Ancienne Usine Des Moulinages De Lodève

Bonjour amis photographes et explorateurs urbains.

Voici de nouvelles photos, prises à l’ancienne usine des moulinages de Lodève, dans le Sud de la France. Construite à partir de 1899 pour la compagnie drapière Gallia, elle ferme vers 2004.
Dans l’industrie textile le moulinage est l’action de tordre le fil de soie. Le moulinage se situe entre la filature et le tissage.
Ces usines étaient de longue bâtisses situées au fond des vallées près des cours d’eaux.
L’industrie textile à Lodève date déjà du Moyen-âge, et la ville a connu plusieurs usines. En 1288, un règlement sur la fabrication des draps de Béranger, évêque de Lodève, établit déjà l’ancienneté de ce « métier de draperie » et l’existence de nombreux drapiers dans la ville et les faubourgs.

En croisant des informations sur Internet, il semblerait que l’ancienne usine des moulinages de Lodè fasse partie d’un ensemble de bâtiments qui correspond à plusieurs usines qui se sont succédées au cours des années.
Apparement, la partie principale de l’usine était une manufacture de draps, les établissements Teisserenc et Harlachol. Usine de tissage de laine dont la fermeture date de 1960, mais on trouve aussi le nom de Teisserenc et Vissecq.
A côté coule une rivière, la Lergue, et servit aux usines de Bouldous et de Bellerive. Barrages, chaussées et canaux montrent l’importance de l’eau dans le traitement de la laine, utilisant la force des cours d’eau.

L’activité textile va prendre son véritable essor en 1726 sous l’impulsion du Cardinal de Fleury, originaire de Lodève, devenu Premier Ministre de Louis XV. Il assure à la cité le monopole de la fourniture en draps pour la confection des tenues des troupes royales d’infanterie. Lodève devient alors la capitale du drap pour la troupe pendant près de deux cents ans et atteint son apogée au milieu du XIXe siècle.
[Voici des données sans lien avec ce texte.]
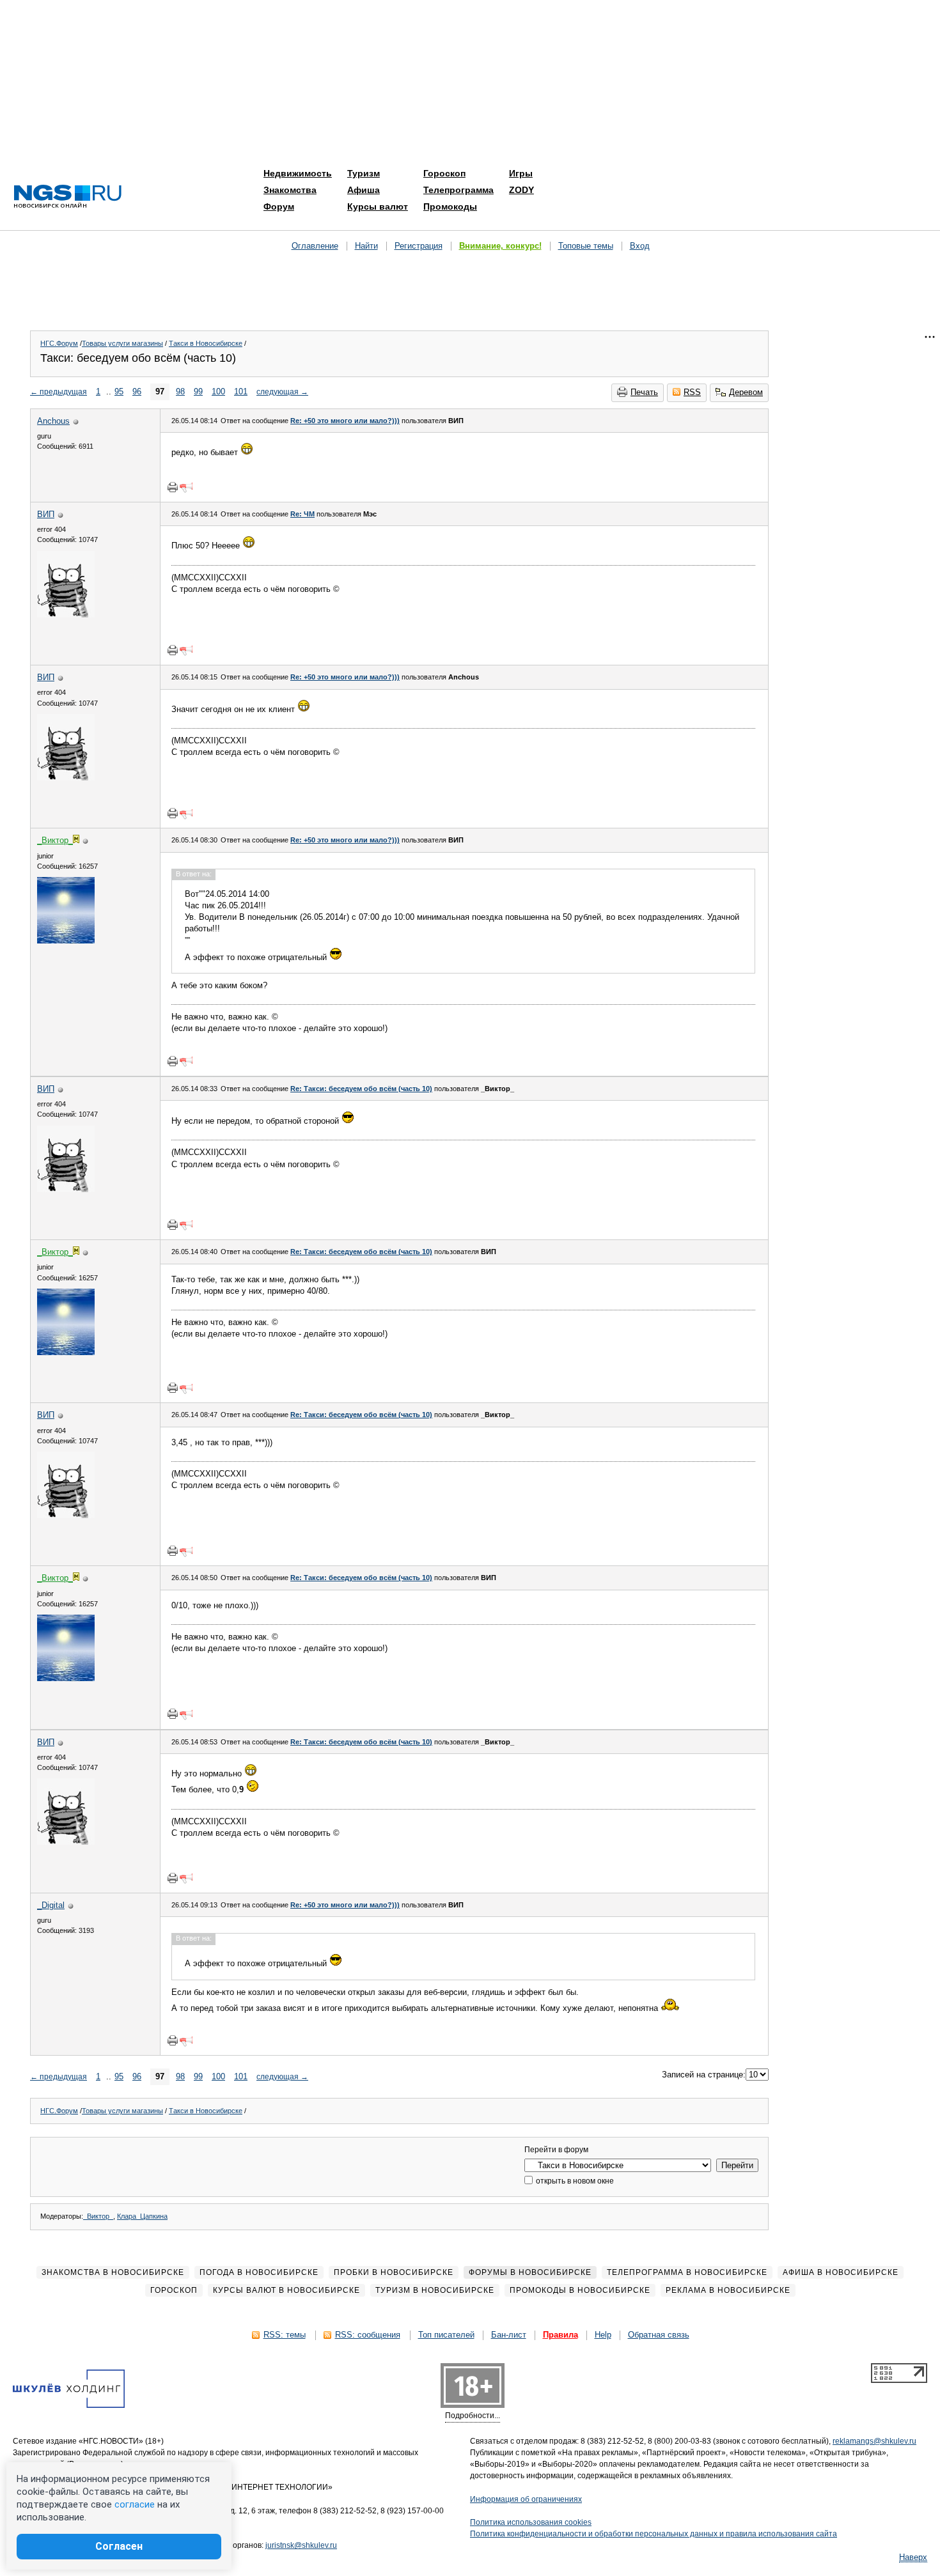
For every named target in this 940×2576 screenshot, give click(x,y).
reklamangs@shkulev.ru (874, 2441)
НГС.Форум (59, 343)
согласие (134, 2504)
Les bâtiments industriels des XIXe et XX siècles correspondent à l’apogée des années de production. Plus grands, car les machines deviennent plus imposantes, et la main d’œuvre augmente sur les postes de travail.
La présence des cheminées en brique témoigne de l’utilisation d’une autre source d’énergie que celle hydraulique. Les toits en pente (toit en shed) montrent la recherche et les efforts afin d’avoir plus de lumière dans les ateliers.

Dans les années 90 la municipalité s’oriente vers une nouvelle stratégie de développement et ose le pari audacieux de la culture comme levier de développement touristique et économique.
Dans les années 2000, le collectif Rialto souhaite transformer l’usine désaffectée en friche culturelle.
Le Collectif Rialto est une pépinière d’activités créé dans le but de sauver la friche industrielle des Moulinages Lodévois, cédée par le propriétaire. e sont 12000 mètres carré et autant de terrain dédiés à la création artistique, à innovation culturelle et sociale , de mutualisation des savoirs, des compétences et des productions.

Maintenant il ne reste plus grand chose dans ces lieux abandonnés et chargés d’histoire, mais on y ressent tout de même différentes sensations en les explorant, de jour comme de nuit.
On y trouve des graffitis, des objets insolites, cassés ou non, et même des carcasses de voitures (car il y avait un atelier garage).

Profitez bien de la photographie, de l’exploration urbaine, et soyez prudent et respectueux!

NOTE IMPORTANTE:
L’exploration urbaine peut être dangereuse et illégale, alors faîtes attention si vous visitez ces lieux abandonnés. Nous ne vous encourageons pas à les explorer, mais si vous le faîtes, veuillez s’il vous plait respecter ces lieux anciens. Vous entrez à vos risques et périls!